Usually, many of those working and living far away from home would return to their longhouses to be with family, relatives and friends to celebrate the Sarawakian festival, but with COVID-19 still a problem and a movement restriction still in place, most Ibans have decided not to go back.
Johntan Japang, 50, a foreman in Pandamaran, Port Klang, Selangor said he and his family will not be going back to their longhouse in Tatau, Bintulu although they booked their tickets last year and were supposed to fly home on May 15.
“I think there is a lot of hassle if we were to go back for Gawai, such as the 14-day quarantine period,” he told Bernama.
Johntan believes that one can take precautionary measures like wearing a face mask and using a hand sanitiser, but it won’t insure against catching the virus.
“It would be disastrous if we infect the whole longhouse, especially when there are many elderly people who have a lower chance of recovering from it,” he said.
Johntan added that he and his family will fly home after COVID-19 is no longer a threat.
On May 10, Prime Minister Tan Sri Muhyiddin Yassin, announced an interstate travel ban for Hari Raya (May 24 – 25), the Kaamatan festival (May 30 – 31) and Gawai festival (June 1 – 2) due to COVID-19.
He also announced a four-week extension to the movement control order (MCO), now called the conditional movement control order (CMCO), till June 9.
The Sarawak state government has banned interdistrict travel for Hari Raya and Gawai, too.
Jalil Unjar, 45, a safety supervisor in Singapore, will not be going back to Sarawak for Gawai either, and doesn’t know when he can return to his wife and children in Johor.
“We planned to go back to our longhouse in Ulu Katibas, Song this year.

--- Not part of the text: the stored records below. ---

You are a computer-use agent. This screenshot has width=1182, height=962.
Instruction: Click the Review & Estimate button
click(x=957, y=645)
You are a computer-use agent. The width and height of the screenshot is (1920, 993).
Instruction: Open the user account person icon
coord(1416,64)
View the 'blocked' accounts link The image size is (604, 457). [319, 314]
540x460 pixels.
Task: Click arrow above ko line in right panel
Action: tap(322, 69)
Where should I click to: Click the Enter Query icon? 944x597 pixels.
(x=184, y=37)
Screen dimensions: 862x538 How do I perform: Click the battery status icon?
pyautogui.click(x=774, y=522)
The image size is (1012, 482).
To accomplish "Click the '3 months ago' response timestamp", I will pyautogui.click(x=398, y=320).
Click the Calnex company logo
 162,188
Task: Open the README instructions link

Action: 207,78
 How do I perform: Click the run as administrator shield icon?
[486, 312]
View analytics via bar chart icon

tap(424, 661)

Unfortunately, that is not going to happen because of COVID-19. I have already cancelled our tickets,” he said, adding that it is too risky to go back now.
Emily Sangan Empaling and her husband, Nick Apoi, who are working in Kalabakan, Sabah have also decided not to go back to their longhouse in Sungai Mador, Bintangor for Gawai.
“I really want to go back as it has been a while since I saw my family and relatives. Gawai is a merry occasion for us to appreciate each other and renew or strengthen our ties. What to do? It is better to be safe than not,” she said, adding that not going back has created a deep hole in her heart.
Her cousin, Syura Kelukut and husband, who are working in Miri, will not be returning for Gawai, too.
They are are a bit sad about the whole situation but are adhering to the advice to break the virus chain.
“Friends and relatives have been teasing me, telling me not to cry this Gawai. I probably will. I guess I can go back another time when things are a lot better,” she said.